Se você tem esses sintomas, é hora de buscar ajuda médica. Não ignore os sinais de alerta.

Diferenças entre rizotomia e outras condições parecidas

A rizotomia é um tratamento específico para dor de origem nas articulações facetárias ou nervos periféricos. Ela não se aplica a dores causadas por hérnias de disco grandes, infecções ou tumores. Outras condições que podem ser confundidas incluem fibromialgia (dor muscular difusa) e ciática (compressão do nervo ciático). O diagnóstico correto é fundamental para o sucesso.
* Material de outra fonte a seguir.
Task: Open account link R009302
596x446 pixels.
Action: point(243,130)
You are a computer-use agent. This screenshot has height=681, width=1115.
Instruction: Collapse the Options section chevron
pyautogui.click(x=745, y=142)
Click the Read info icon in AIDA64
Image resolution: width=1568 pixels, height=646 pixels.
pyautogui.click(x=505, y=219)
Diagnóstico: como saber se a rizotomia é indicada

O processo diagnóstico envolve duas etapas principais:

1. Avaliação clínica detalhada

O médico especialista em coluna (neurologista ou ortopedista) fará perguntas sobre a localização, intensidade e comportamento da dor. Também realizará testes físicos para identificar a origem.

2. Exames de imagem

Ressonância magnética, tomografia e raio-X ajudam a visualizar as estruturas da coluna. Em alguns casos, um bloqueio anestésico diagnóstico é feito: se a dor desaparecer temporariamente com uma injeção na articulação suspeita, confirma-se que a rizotomia será eficaz.
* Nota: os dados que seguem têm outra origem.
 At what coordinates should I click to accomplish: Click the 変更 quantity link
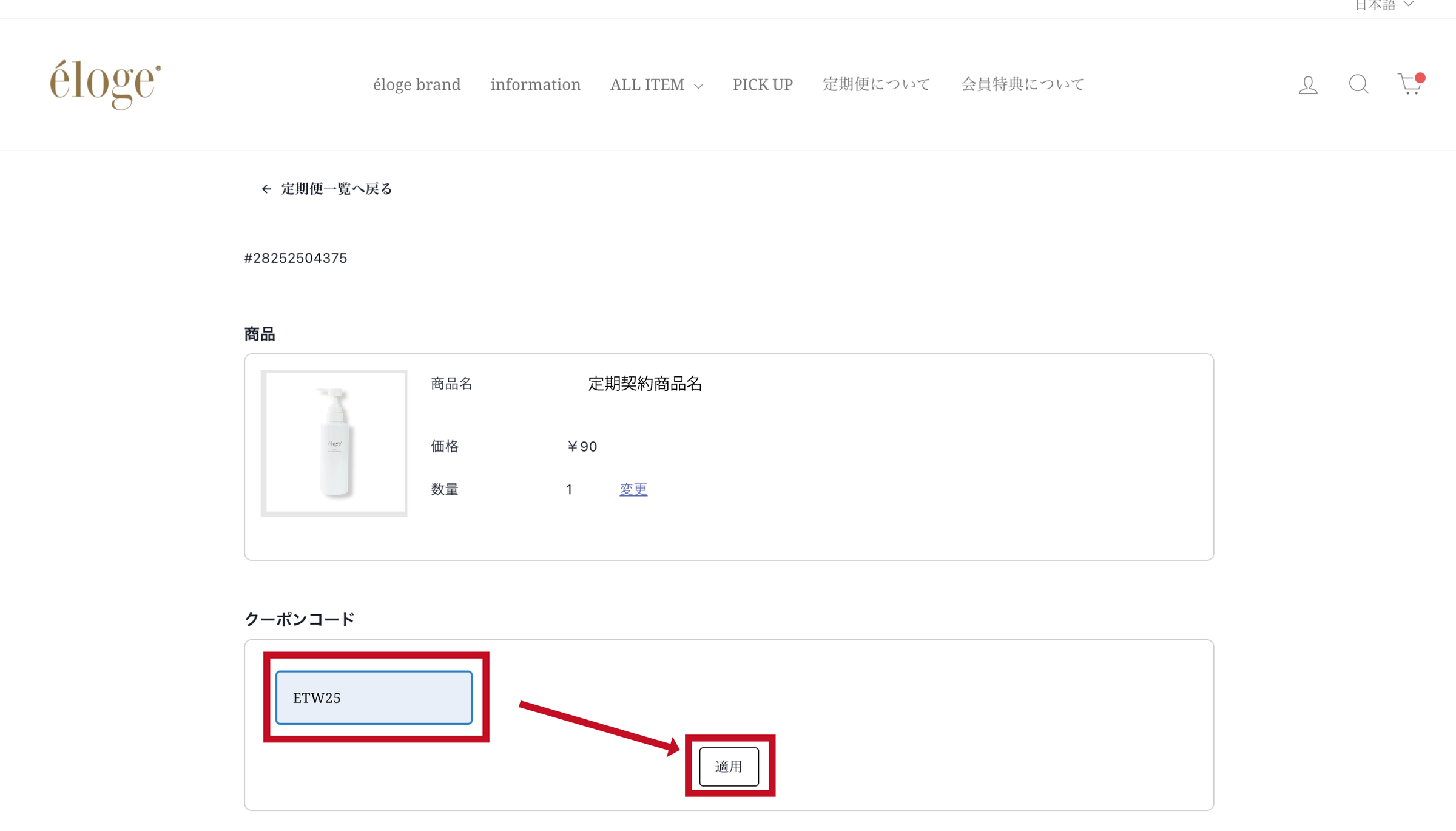(x=633, y=489)
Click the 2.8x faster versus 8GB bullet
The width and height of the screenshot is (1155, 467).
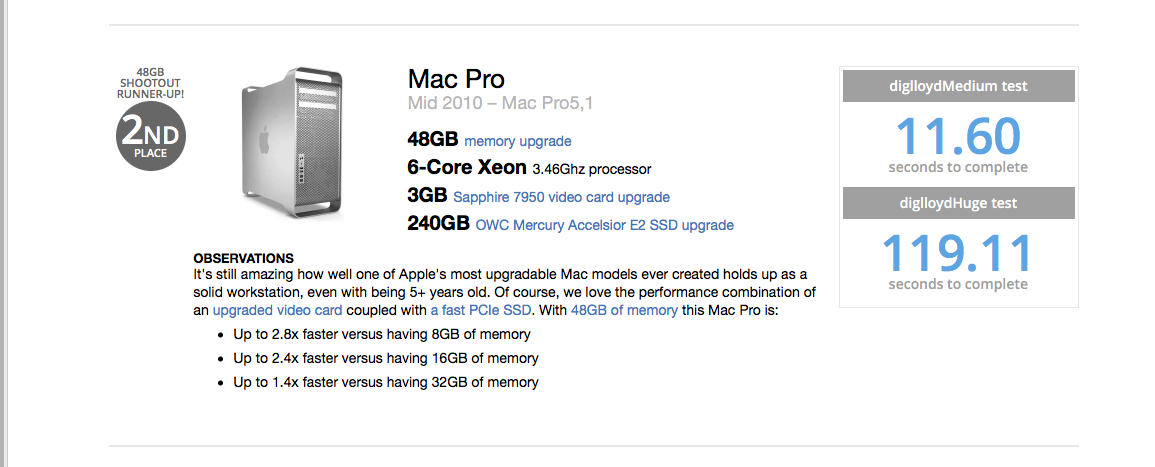coord(382,334)
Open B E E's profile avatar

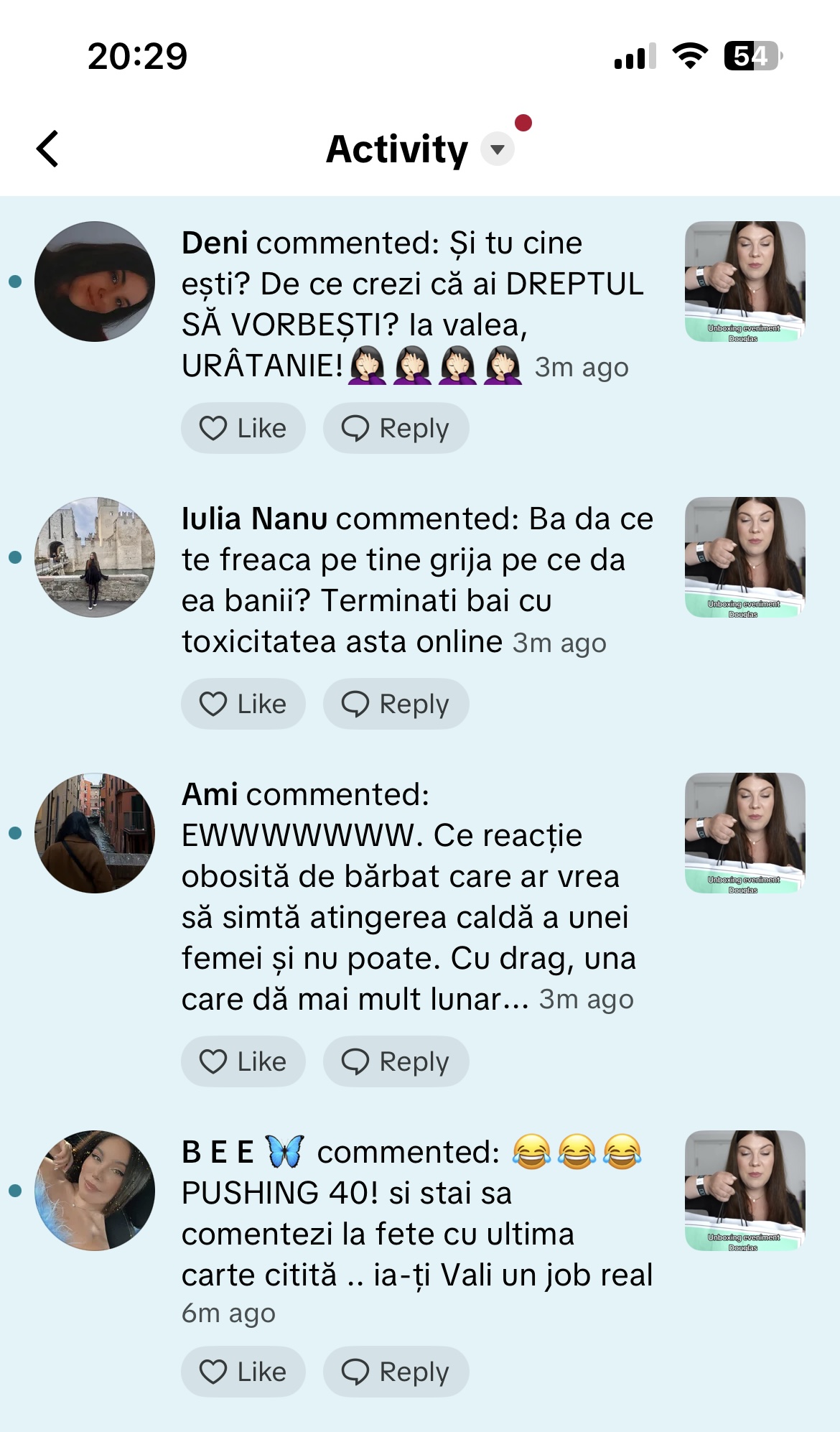click(x=95, y=1191)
Tratamento: como a rizotomia é feita

O procedimento é realizado em ambiente hospitalar ou clínica especializada, com anestesia local e sedação. O médico insere uma agulha fina guiada por raio-X até o nervo alvo. Em seguida, aplica radiofrequência (calor) por 60 a 90 segundos para desativar a fibra nervosa. A maioria dos pacientes vai para casa no mesmo dia. O alívio da dor costuma aparecer em 2 a 3 semanas.

O que não fazer antes do procedimento

Antes da rizotomia, evite:

  • Tomar anti-inflamatórios (como ibuprofeno, naproxeno) por 5 a 7 dias antes — eles aumentam o risco de sangramento.
  • Usar anticoagulantes (warfarina, rivaroxabana) sem orientação médica.
  • Fazer jejum de 6 a 8 horas, conforme orientação da clínica.
  • Dirigir ou operar máquinas no dia do procedimento.

Perguntas frequentes sobre rizotomia

1. A rizotomia dói?

O procedimento é feito com anestesia local, então a dor é mínima. Pode haver um leve desconforto durante a aplicação da radiofrequência, mas é bem tolerado.

2. Quanto tempo dura o alívio?

Em média, de 6 meses a 2 anos. Os nervos podem se regenerar, e o procedimento pode ser repetido se necessário.

3. Quais os riscos?

Os riscos são baixos: infecção local, sangramento, lesão temporária de nervos ou alergia ao anestésico. Complicações graves são raras.

4. É coberto pelo plano de saúde?

Depende do contrato. Muitos planos cobrem a rizotomia quando indicada por um médico. Consulte sua operadora.

5. Posso trabalhar no dia seguinte?

Recomenda-se repouso no dia do procedimento. No dia seguinte, a maioria das pessoas pode voltar ao trabalho leve, mas evite esforços físicos por 1 semana.

6. A rizotomia resolve todas as dores nas costas?

Não. Ela é eficaz apenas para dores originadas nas articulações facetárias e em alguns nervos periféricos. Outras causas exigem tratamentos diferentes.

7. Preciso de preparo especial?

Sim: exames pré-operatórios (sangue, coagulação), jejum e suspensão de certos medicamentos. Seu médico dará todas as instruções.

8. Existe idade mínima?

Não há idade mínima absoluta, mas o procedimento é mais comum em adultos acima de 40 anos. Cada caso é avaliado individualmente.

9. Qual o custo médio?

O valor varia de acordo com a clínica e a região. Em Fortaleza, estima-se entre R$ 2.000 e R$ 5.000 por sessão. Consulte orçamento.

10. É possível fazer sem radiofrequência?

Sim, existe a rizotomia química (com fenol ou álcool), mas a radiofrequência é a técnica mais moderna e precisa.

Experiência clínica

Na Clínica Popular Fortaleza, já atendemos centenas de pacientes com dor crônica. Muitos chegam após anos sofrendo e encontram na rizotomia uma solução que transforma suas vidas. Na prática, muitos pacientes relatam que conseguem voltar a dormir bem, praticar atividades físicas e até mesmo retomar o trabalho. O acompanhamento pós-procedimento é parte essencial do sucesso.

Revisão médica

Este conteúdo foi revisado por nossa equipe médica, incluindo especialistas em neurocirurgia e ortopedia. As informações estão alinhadas com as diretrizes da Sociedade Brasileira de Neurocirurgia e do Ministério da Saúde.

Disclaimer: Este artigo tem caráter informativo e não substitui a consulta médica. Cada pessoa é única, e o tratamento deve ser personalizado. Se você tem dores persistentes, procure um médico para avaliação individual.